The process by which ChatGPT sorts through data and provides answers is modelled off of the human brain’s own mode of thinking, so it stands to reason that some of the same rules apply. According to Nobel Prize winning psychologist Daniel Kahneman, there are two basic ways in which the human brain can create a solution for a problem, namely fast thinking and slow thinking.
Over the years, these two styles were developed into System 1 and System 2. The first involves quickly coming up with a solution through intuition, whereas the second uses a slow and methodical method that takes more time but provides more accurate responses.
While ChatGPT and other Large Language Models like it are impressive for the speed with which they can provide answers, it turns out that using them slowly can make them even more intelligent.

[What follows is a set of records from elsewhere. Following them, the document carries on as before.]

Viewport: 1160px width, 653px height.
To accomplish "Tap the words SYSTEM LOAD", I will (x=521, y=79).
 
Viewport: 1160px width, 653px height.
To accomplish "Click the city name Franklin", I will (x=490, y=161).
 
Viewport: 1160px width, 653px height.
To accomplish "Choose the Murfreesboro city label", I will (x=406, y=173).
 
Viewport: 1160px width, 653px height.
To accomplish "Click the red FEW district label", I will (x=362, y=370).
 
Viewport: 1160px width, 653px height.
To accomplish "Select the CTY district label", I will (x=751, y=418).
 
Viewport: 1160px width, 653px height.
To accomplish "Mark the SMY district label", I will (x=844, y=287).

A study that was recently published in Nature Computational Science revealed that ChatGPT can surpass human intelligence if it slows down.
The study was conducted by Michal Kosinski, who teaches organizational behavior at Stanford’s Graduate School of Business. As LLMs continue to evolve, they might be able to slow their thinking processes down, thereby reducing many of the inaccuracies that are currently holding them back. This capability sheds light on where these LLMs may go in the future, prioritizing accuracy instead of speedy responses.

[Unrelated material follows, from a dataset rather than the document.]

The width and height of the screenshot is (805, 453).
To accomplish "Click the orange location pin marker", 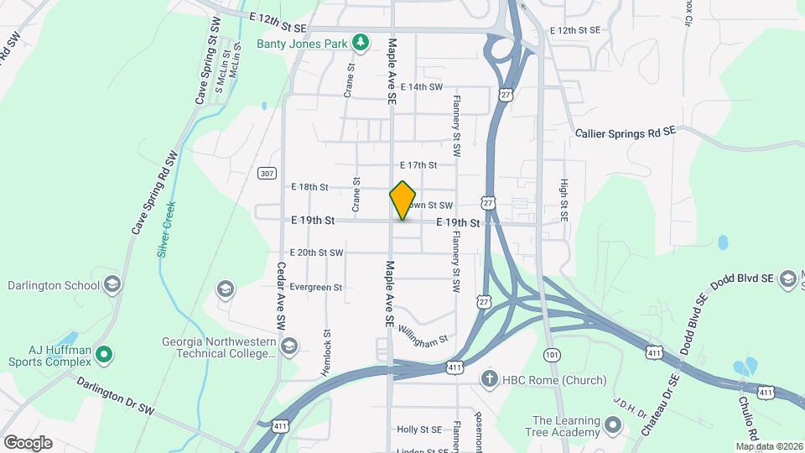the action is pyautogui.click(x=403, y=200).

In the study, Kosinski partnered with Thilo Hagendorff, a philosopher, and Sarah Fabi, a noted psychologist. They took ten generations of GPT and gave them tasks that were specifically designed to make them opt for System 1 thinking. The purpose of the study was to determine whether or not quick thinking led to cognitive biases, such as those that can be seen when humans try to speed their way through a task.
Earlier models such as GPT 1 and 2 struggled to comprehend complex ideas, and always opted for System 1 thinking as a result. Despite this, more advanced versions of GPT were successful able to break concepts down, and they might even carefully consider responses prior to providing them.
The tests were meant to gauge their reasoning skills rather than pure intuition, and as the models get increasingly advanced, they may be able to use System 2 thinking to a greater effect. It will be interesting to see what impact methodical thinking as on GPT in the future.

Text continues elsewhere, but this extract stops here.